* PROBLEM TO SOLVE
Rewrite the records below with every "Locate an element on the screen" changed to "Find an element on the screen" and everything else left as it is.

[Word and item position records]
>> Start

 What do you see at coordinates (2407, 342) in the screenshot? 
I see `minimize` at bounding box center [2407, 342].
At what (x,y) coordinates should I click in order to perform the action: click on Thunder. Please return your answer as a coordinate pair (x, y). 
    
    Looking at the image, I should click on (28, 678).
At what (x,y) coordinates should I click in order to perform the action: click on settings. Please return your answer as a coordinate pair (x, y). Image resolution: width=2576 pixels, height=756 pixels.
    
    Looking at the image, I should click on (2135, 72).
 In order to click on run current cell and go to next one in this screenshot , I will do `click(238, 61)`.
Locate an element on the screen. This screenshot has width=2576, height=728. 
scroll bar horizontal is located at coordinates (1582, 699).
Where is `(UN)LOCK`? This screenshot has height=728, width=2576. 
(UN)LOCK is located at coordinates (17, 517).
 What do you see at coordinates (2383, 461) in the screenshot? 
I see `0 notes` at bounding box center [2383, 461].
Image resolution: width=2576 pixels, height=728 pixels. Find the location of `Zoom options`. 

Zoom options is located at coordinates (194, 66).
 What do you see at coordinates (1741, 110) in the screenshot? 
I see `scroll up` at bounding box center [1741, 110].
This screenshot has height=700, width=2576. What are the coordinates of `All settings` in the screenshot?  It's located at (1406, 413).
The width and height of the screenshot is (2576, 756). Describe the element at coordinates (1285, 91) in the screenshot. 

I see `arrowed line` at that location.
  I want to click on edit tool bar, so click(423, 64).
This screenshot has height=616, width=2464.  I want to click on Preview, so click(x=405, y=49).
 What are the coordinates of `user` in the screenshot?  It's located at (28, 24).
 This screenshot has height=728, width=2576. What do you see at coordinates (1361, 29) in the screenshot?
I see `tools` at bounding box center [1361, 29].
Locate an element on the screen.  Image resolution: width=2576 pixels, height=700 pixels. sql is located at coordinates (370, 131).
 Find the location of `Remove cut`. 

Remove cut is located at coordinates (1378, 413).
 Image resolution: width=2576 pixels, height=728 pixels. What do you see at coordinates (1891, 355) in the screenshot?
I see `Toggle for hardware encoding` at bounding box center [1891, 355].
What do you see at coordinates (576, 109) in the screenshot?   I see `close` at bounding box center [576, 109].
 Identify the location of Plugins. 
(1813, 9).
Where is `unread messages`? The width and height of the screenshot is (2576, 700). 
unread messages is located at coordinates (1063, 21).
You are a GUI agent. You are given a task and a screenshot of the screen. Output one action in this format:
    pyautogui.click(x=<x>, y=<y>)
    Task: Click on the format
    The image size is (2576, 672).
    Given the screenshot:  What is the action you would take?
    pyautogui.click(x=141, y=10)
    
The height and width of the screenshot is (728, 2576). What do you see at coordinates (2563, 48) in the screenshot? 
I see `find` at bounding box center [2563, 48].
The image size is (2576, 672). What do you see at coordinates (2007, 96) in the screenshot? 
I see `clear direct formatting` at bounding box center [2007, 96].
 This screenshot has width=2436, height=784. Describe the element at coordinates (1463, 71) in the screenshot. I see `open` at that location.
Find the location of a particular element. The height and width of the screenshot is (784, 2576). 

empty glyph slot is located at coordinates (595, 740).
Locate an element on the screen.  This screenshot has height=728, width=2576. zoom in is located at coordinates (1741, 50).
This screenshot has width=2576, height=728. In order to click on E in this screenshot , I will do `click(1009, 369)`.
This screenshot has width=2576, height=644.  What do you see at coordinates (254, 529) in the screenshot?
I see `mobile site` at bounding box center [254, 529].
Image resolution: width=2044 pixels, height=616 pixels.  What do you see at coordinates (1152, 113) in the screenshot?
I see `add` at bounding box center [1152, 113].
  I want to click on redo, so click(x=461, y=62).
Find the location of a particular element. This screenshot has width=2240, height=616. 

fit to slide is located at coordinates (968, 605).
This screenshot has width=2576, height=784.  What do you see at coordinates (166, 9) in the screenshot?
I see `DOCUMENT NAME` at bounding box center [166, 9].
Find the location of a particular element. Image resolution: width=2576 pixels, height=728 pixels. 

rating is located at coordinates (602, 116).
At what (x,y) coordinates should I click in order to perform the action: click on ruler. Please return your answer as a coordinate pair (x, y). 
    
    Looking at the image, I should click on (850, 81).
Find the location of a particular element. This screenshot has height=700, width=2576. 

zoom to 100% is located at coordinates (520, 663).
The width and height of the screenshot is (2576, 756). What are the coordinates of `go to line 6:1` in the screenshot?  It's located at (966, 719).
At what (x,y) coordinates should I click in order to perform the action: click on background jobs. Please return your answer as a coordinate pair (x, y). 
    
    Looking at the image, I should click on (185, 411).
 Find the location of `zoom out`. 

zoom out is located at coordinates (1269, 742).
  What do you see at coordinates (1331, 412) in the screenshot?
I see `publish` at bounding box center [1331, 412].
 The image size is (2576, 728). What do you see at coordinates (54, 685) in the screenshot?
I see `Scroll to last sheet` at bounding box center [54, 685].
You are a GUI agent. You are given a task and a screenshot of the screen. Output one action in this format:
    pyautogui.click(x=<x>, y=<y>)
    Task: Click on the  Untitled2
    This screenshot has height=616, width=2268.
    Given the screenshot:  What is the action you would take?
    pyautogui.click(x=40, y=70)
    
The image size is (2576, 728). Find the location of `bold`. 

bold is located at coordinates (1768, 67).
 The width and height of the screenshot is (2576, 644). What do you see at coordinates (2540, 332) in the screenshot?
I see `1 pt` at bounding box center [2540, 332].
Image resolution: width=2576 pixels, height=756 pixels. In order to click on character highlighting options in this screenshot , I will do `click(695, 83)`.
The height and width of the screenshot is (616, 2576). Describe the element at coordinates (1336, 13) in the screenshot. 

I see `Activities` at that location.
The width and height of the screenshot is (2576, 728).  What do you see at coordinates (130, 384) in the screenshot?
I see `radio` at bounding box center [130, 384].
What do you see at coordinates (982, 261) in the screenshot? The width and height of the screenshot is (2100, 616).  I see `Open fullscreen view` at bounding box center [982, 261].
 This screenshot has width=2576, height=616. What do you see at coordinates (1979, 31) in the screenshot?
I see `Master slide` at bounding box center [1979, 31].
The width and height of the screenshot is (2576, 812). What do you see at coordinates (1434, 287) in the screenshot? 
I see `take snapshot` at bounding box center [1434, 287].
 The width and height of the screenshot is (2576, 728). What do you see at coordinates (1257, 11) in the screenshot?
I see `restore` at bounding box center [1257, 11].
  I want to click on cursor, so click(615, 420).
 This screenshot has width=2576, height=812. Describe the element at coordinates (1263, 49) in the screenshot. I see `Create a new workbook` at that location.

>> End

* ANSWER FOR THIS EXERCISE
 What do you see at coordinates (2407, 342) in the screenshot? 
I see `minimize` at bounding box center [2407, 342].
At what (x,y) coordinates should I click in order to perform the action: click on Thunder. Please return your answer as a coordinate pair (x, y). 
    
    Looking at the image, I should click on (28, 678).
At what (x,y) coordinates should I click in order to perform the action: click on settings. Please return your answer as a coordinate pair (x, y). Image resolution: width=2576 pixels, height=756 pixels.
    
    Looking at the image, I should click on (2135, 72).
 In order to click on run current cell and go to next one in this screenshot , I will do `click(238, 61)`.
Find an element on the screen. This screenshot has width=2576, height=728. 
scroll bar horizontal is located at coordinates (1582, 699).
Where is `(UN)LOCK`? This screenshot has height=728, width=2576. 
(UN)LOCK is located at coordinates (17, 517).
 What do you see at coordinates (2383, 461) in the screenshot? 
I see `0 notes` at bounding box center [2383, 461].
Image resolution: width=2576 pixels, height=728 pixels. Find the location of `Zoom options`. 

Zoom options is located at coordinates (194, 66).
 What do you see at coordinates (1741, 110) in the screenshot? 
I see `scroll up` at bounding box center [1741, 110].
This screenshot has height=700, width=2576. What are the coordinates of `All settings` in the screenshot?  It's located at (1406, 413).
The width and height of the screenshot is (2576, 756). Describe the element at coordinates (1285, 91) in the screenshot. 

I see `arrowed line` at that location.
  I want to click on edit tool bar, so click(423, 64).
This screenshot has height=616, width=2464.  I want to click on Preview, so click(x=405, y=49).
 What are the coordinates of `user` in the screenshot?  It's located at (28, 24).
 This screenshot has height=728, width=2576. What do you see at coordinates (1361, 29) in the screenshot?
I see `tools` at bounding box center [1361, 29].
Find an element on the screen.  Image resolution: width=2576 pixels, height=700 pixels. sql is located at coordinates (370, 131).
 Find the location of `Remove cut`. 

Remove cut is located at coordinates (1378, 413).
 Image resolution: width=2576 pixels, height=728 pixels. What do you see at coordinates (1891, 355) in the screenshot?
I see `Toggle for hardware encoding` at bounding box center [1891, 355].
What do you see at coordinates (576, 109) in the screenshot?   I see `close` at bounding box center [576, 109].
 Identify the location of Plugins. 
(1813, 9).
Where is `unread messages`? The width and height of the screenshot is (2576, 700). 
unread messages is located at coordinates (1063, 21).
You are a GUI agent. You are given a task and a screenshot of the screen. Output one action in this format:
    pyautogui.click(x=<x>, y=<y>)
    Task: Click on the format
    The image size is (2576, 672).
    Given the screenshot:  What is the action you would take?
    pyautogui.click(x=141, y=10)
    
The height and width of the screenshot is (728, 2576). What do you see at coordinates (2563, 48) in the screenshot? 
I see `find` at bounding box center [2563, 48].
The image size is (2576, 672). What do you see at coordinates (2007, 96) in the screenshot? 
I see `clear direct formatting` at bounding box center [2007, 96].
 This screenshot has width=2436, height=784. Describe the element at coordinates (1463, 71) in the screenshot. I see `open` at that location.
Find the location of a particular element. The height and width of the screenshot is (784, 2576). 

empty glyph slot is located at coordinates (595, 740).
Find an element on the screen.  This screenshot has height=728, width=2576. zoom in is located at coordinates (1741, 50).
This screenshot has width=2576, height=728. In order to click on E in this screenshot , I will do `click(1009, 369)`.
This screenshot has width=2576, height=644.  What do you see at coordinates (254, 529) in the screenshot?
I see `mobile site` at bounding box center [254, 529].
Image resolution: width=2044 pixels, height=616 pixels.  What do you see at coordinates (1152, 113) in the screenshot?
I see `add` at bounding box center [1152, 113].
  I want to click on redo, so click(x=461, y=62).
Find the location of a particular element. This screenshot has width=2240, height=616. 

fit to slide is located at coordinates (968, 605).
This screenshot has width=2576, height=784.  What do you see at coordinates (166, 9) in the screenshot?
I see `DOCUMENT NAME` at bounding box center [166, 9].
Find the location of a particular element. Image resolution: width=2576 pixels, height=728 pixels. 

rating is located at coordinates (602, 116).
At what (x,y) coordinates should I click in order to perform the action: click on ruler. Please return your answer as a coordinate pair (x, y). 
    
    Looking at the image, I should click on (850, 81).
Find the location of a particular element. This screenshot has height=700, width=2576. 

zoom to 100% is located at coordinates (520, 663).
The width and height of the screenshot is (2576, 756). What are the coordinates of `go to line 6:1` in the screenshot?  It's located at (966, 719).
At what (x,y) coordinates should I click in order to perform the action: click on background jobs. Please return your answer as a coordinate pair (x, y). 
    
    Looking at the image, I should click on (185, 411).
 Find the location of `zoom out`. 

zoom out is located at coordinates (1269, 742).
  What do you see at coordinates (1331, 412) in the screenshot?
I see `publish` at bounding box center [1331, 412].
 The image size is (2576, 728). What do you see at coordinates (54, 685) in the screenshot?
I see `Scroll to last sheet` at bounding box center [54, 685].
You are a GUI agent. You are given a task and a screenshot of the screen. Output one action in this format:
    pyautogui.click(x=<x>, y=<y>)
    Task: Click on the  Untitled2
    This screenshot has height=616, width=2268.
    Given the screenshot:  What is the action you would take?
    pyautogui.click(x=40, y=70)
    
The image size is (2576, 728). Find the location of `bold`. 

bold is located at coordinates (1768, 67).
 The width and height of the screenshot is (2576, 644). What do you see at coordinates (2540, 332) in the screenshot?
I see `1 pt` at bounding box center [2540, 332].
Image resolution: width=2576 pixels, height=756 pixels. In order to click on character highlighting options in this screenshot , I will do `click(695, 83)`.
The height and width of the screenshot is (616, 2576). Describe the element at coordinates (1336, 13) in the screenshot. 

I see `Activities` at that location.
The width and height of the screenshot is (2576, 728).  What do you see at coordinates (130, 384) in the screenshot?
I see `radio` at bounding box center [130, 384].
What do you see at coordinates (982, 261) in the screenshot? The width and height of the screenshot is (2100, 616).  I see `Open fullscreen view` at bounding box center [982, 261].
 This screenshot has width=2576, height=616. What do you see at coordinates (1979, 31) in the screenshot?
I see `Master slide` at bounding box center [1979, 31].
The width and height of the screenshot is (2576, 812). What do you see at coordinates (1434, 287) in the screenshot? 
I see `take snapshot` at bounding box center [1434, 287].
 The width and height of the screenshot is (2576, 728). What do you see at coordinates (1257, 11) in the screenshot?
I see `restore` at bounding box center [1257, 11].
  I want to click on cursor, so click(615, 420).
 This screenshot has width=2576, height=812. Describe the element at coordinates (1263, 49) in the screenshot. I see `Create a new workbook` at that location.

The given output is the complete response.